──────── PAGE TEXT ────────

THIS YEAR’s PRIZEWINNERS ARE LEADING FIGURES WITHIN THE FIELD OF “NEW ECONOMIC HISTORY”

The Royal Swedish Academy of Sciences has decided to award the Bank of Sweden Prize in Economic Sciences in Memory of Alfred Nobel for 1993 jointly to

Professor Robert W. Fogel, University of Chicago, USA,
and
Professor Douglass C. North, Washington University, St. Louis, USA,

“for having renewed research in economic history by applying economic theory and quantiative methods in order to explain economic and institutional change.”

Modern economic historians have contributed to the development of economic sciences in at least two ways: by combining theory with quantitative methods, and by constructing and reconstructing databases or creating new ones. This has made it possible to question and to reassess earlier results, which has not only increased our knowledge of the past, but has also contributed to the elimination of irrelevant theories. It has shown that traditional theories must be supplemented or modified to enable us to understand economic growth and change. Economic historians often consider far reaching problems, the estimation of which demand an integration of economics, sociology, statistics and history. Robert Fogel and Douglass North are the economic historians that have come furthest in such a scientific integration. They were pioneers in the branch of economic history that has been called the “new economic history”, or cliometrics, i. e. research that combines economic theory, quantitative methods, hypothesis testing, counterfactual alternatives and traditional techniques of economic history, to explain economic growth and decline. Their work has deepened our knowledge and understanding within fundamental areas of research, as to how, why and when economic change occurs.

Robert Fogel’s foremost work concerns the role of the railways in the economic development of the United States, the importance of slavery as an institution and its economic role in the USA, and studies in historical demography.

Douglass North has studied the long term development of Europe and the United States, and has in recent work analysed the role institutions play in economic growth.

──────── RECORDS ────────

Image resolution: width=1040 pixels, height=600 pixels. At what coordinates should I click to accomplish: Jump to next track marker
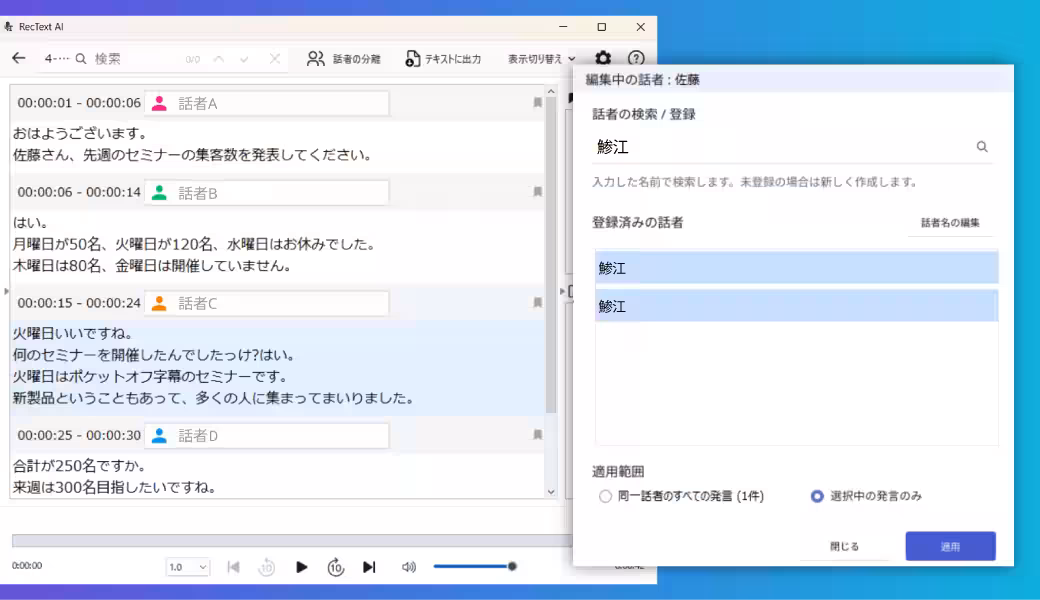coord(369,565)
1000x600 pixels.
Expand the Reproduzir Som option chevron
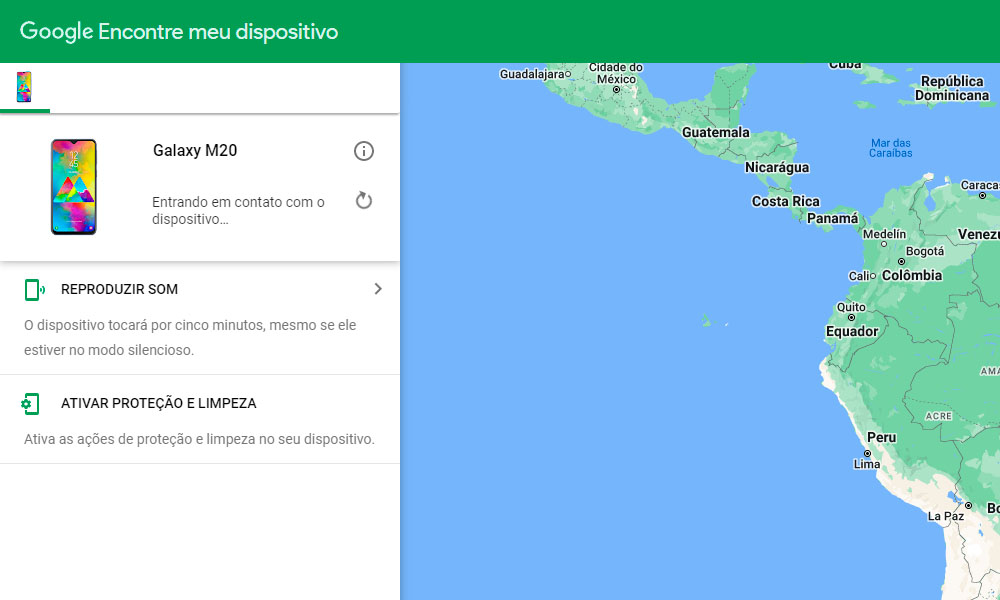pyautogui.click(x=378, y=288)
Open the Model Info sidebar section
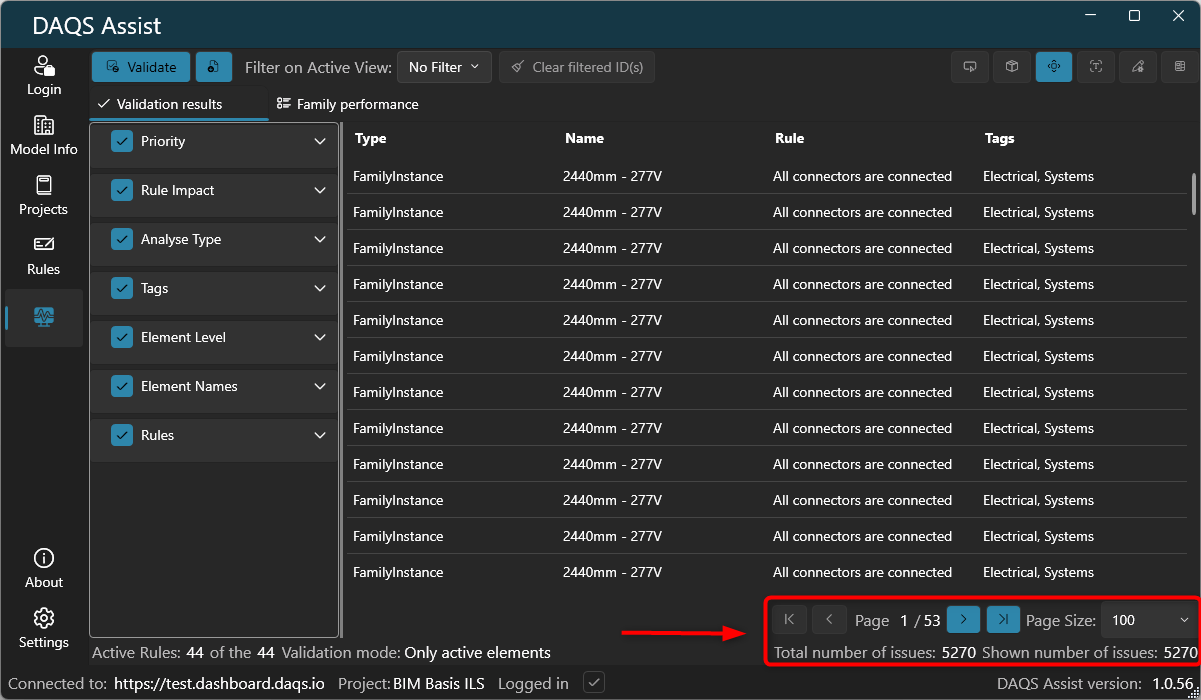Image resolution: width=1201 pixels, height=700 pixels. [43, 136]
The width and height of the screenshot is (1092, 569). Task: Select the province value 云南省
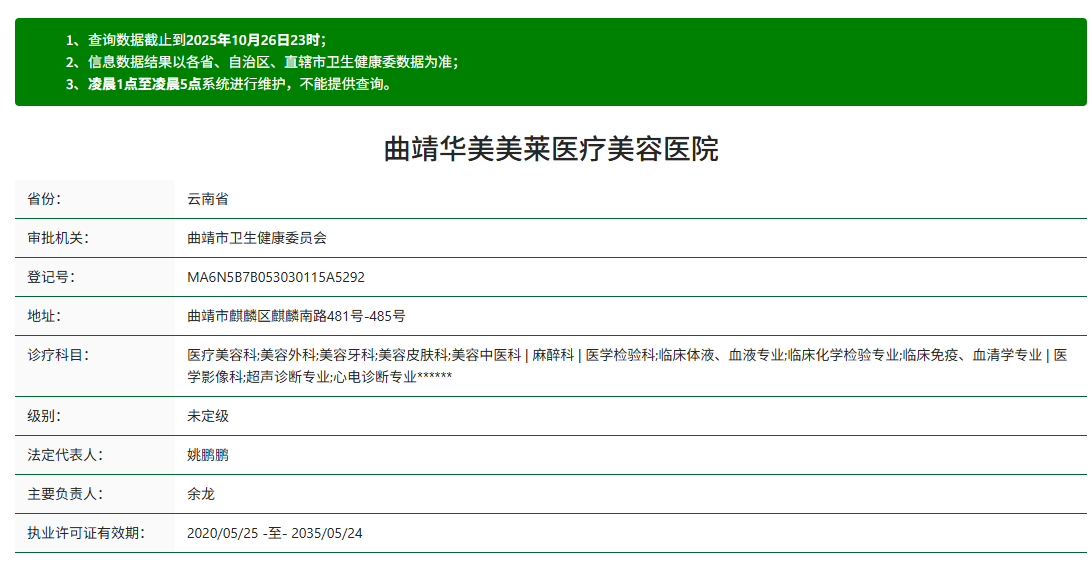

────────

DIRECTIVE 1:
Summarize the prize announcement in two sentences.
DIRECTIVE 2:
From the prize announcement, extract the stretch from "Robert Fogel’s foremost" through "in historical demography.".

EXPECTED ANSWER 1:
The Royal Swedish Academy of Sciences awarded the 1993 Bank of Sweden Prize in Economic Sciences in Memory of Alfred Nobel jointly to Robert W. Fogel and Douglass C. North for renewing research in economic history by applying economic theory and quantitative methods to explain economic and institutional change. Both were pioneers of the "new economic history," or cliometrics: Fogel's foremost work concerns the role of the railways in U.S. economic development, the economic role of slavery in the USA, and historical demography, while North has studied the long-term development of Europe and the United States and the role institutions play in economic growth.

EXPECTED ANSWER 2:
Robert Fogel’s foremost work concerns the role of the railways in the economic development of the United States, the importance of slavery as an institution and its economic role in the USA, and studies in historical demography.